Training, education for workers available

PHOTOGRAPHER:
Students learn clean room technique used in manufacturing at Fulton-Montgomery Community College in Johnstown. (Photo submitted)

EDITOR’S NOTE: The following is the last of a three-part series on the shortage of skill workers in the trades and manufacturing. This part focuses on training opportunities.

Students get hands-on experience with robotics used in manufacturing in a lab at Fulton-Montgomery Community College in Johnstown. (Photo submitted)

The shortage of skilled workers in the trades, including construction, auto work and manufacturing, has not caught area businesses and schools napping.

They have been collaborating with new courses, internships and apprenticeships to entice people to train, or retrain, for careers that can pay well and require less time and money for education.

One initiative is Pathways in Technology Early College High School that is run by the Hamilton-Fulton-Montgomery Board of Cooperative Educational Services in Johnstown in partnership with Fulton-Montgomery Community College.

Students must begin the program in the ninth grade, taking the regular high school curriculum while learning marketable technical skills and take courses at FMCC. They can finish in four years with both an associates degree and high school diploma. Students who need more time to finish their associates degree can go on for two more years at FMCC at no additional cost. Along the way business people offer mentoring and internships.

“We are aiming for middle-level skills jobs,” said PTECH Principal Michael Dardaris.

“The students aren’t dropping 10 grand” for a marketable education he said.

Programs that students can take are electrical technology, business administration, business accounting, computer information systems, computer networking, computer technology, medical administration studies and radiologic technology.

The students can take up to six years to complete the program, “depending on the student’s pace and goal,” Dardaris said. Students work on real-world projects and may have internships with area businesses, he said.

“We integrate technology in everything,” he said.

This year in June, 12 students of the first PTECH class graduated from their home high schools while earning associate degrees from FMCC, but none of these chose a skilled trade, Dardaris said.

Similarly, Ag-PTECH is training students for the agriculture industry. It is headquartered in St. Johnsville and interfaces with the State University at Cobleskill, and includes the option of training for the maintenance and repair of farm equipment.

BOCES also has a Career and Technical Education program with 16 majors, including auto body repair, auto technology, computer information technology and networking, engineering technology and construction technology. The students can get internships that are “a good way for employers to audition students,” said CTE Principal Jay DeTraglia.

He said construction technology students, for example, have no trouble getting jobs.

About three years ago, FMCC and area businesses collaborated in establishing a one-year certification program in heating, ventilation, air conditioning and refrigeration. Some businesses donated equipment for training the students.

“We kind of got our feet wet,” said the college’s president, Dustin Swanger.

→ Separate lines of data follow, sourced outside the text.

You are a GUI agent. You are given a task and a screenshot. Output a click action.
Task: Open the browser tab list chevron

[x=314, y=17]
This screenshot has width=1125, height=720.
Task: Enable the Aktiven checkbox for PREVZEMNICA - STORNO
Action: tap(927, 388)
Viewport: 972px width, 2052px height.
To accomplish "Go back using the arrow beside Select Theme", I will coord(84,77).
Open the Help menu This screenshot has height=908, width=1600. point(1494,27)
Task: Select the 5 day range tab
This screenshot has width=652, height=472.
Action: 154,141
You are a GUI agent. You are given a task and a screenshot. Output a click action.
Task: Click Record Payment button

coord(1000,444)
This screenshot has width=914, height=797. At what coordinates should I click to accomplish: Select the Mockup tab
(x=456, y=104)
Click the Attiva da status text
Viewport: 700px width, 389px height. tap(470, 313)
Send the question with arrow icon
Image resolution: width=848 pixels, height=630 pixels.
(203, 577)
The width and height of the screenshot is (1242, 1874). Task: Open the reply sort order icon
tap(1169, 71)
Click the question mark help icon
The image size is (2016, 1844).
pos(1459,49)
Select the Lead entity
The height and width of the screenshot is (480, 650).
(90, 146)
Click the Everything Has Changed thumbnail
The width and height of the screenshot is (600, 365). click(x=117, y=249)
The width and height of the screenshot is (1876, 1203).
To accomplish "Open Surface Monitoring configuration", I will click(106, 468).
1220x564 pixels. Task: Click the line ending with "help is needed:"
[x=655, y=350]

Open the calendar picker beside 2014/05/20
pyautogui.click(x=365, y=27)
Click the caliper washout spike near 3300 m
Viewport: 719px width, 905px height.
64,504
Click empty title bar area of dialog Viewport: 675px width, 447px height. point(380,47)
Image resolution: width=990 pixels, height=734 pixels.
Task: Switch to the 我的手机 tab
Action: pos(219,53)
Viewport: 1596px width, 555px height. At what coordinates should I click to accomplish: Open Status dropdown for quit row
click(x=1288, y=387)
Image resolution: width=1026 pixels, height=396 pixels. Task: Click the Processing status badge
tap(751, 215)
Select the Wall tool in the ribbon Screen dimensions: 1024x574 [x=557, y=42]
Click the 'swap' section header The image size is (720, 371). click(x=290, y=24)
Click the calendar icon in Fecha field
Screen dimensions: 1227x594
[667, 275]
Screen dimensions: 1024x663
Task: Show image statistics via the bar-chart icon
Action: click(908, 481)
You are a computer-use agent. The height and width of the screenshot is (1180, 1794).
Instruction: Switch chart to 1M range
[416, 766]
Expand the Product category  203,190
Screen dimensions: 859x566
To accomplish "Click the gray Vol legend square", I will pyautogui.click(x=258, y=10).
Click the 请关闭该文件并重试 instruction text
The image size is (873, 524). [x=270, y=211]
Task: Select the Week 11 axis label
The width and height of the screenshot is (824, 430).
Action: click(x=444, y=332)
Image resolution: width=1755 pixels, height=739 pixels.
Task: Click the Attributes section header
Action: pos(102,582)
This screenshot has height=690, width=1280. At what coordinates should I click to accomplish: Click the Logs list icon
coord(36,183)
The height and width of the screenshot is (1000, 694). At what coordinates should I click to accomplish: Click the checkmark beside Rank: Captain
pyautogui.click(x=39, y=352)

FMCC already has programs for construction as well as automation and robotics and other skills applicable to manufacturing but plans to expand and enhance its skilled workforce training.

Martha Ponge, director of apprenticeships with the Manufacturers Association Central New York, said her organization works with other member associations of the Manufacturing Alliance of New York State in creating manufacturing apprenticeships that can train up workers from entry-level to higher-paying positions within companies.

She also said state government has created a curriculum of skills needed for certified production technicians.

Collaboration between colleges, businesses, BOCES and the Fulton Montgomery Regional Chamber of Commerce, which has been instrumental in finding internships for students, is providing low-cost or even free training for people to gain marketable skills and advance financially.

Wages in the trades are competitive with all occupations in the state with the median income for trades is $45,830 while for all occupations is $42,340, according to the “Skilled Trades in New York,” a June 2016 report by the state Division of Research and Statistics. The median wage is the middle wage between the highest and lowest wage in the field.

For example, the median wage in building trades for reinforcing iron and rebar workers is $97,110; electricians, $68,770; carpenters, $52,870; plumbers, pipefitters and steamfitters, $66,180; and brick and block masons, $63,250, the report states. In manufacturing, for example, the median for control and valve installers and repairers, except mechanical door, is $81,470; industrial machinery mechanics, $52,000; and machinery maintenance workers, $47,780. Many people don’t start at those wages but over time may reach or exceed them.

Swanger said that in his 30 years in higher education “the challenge is getting students into the programs” to train for these occupations.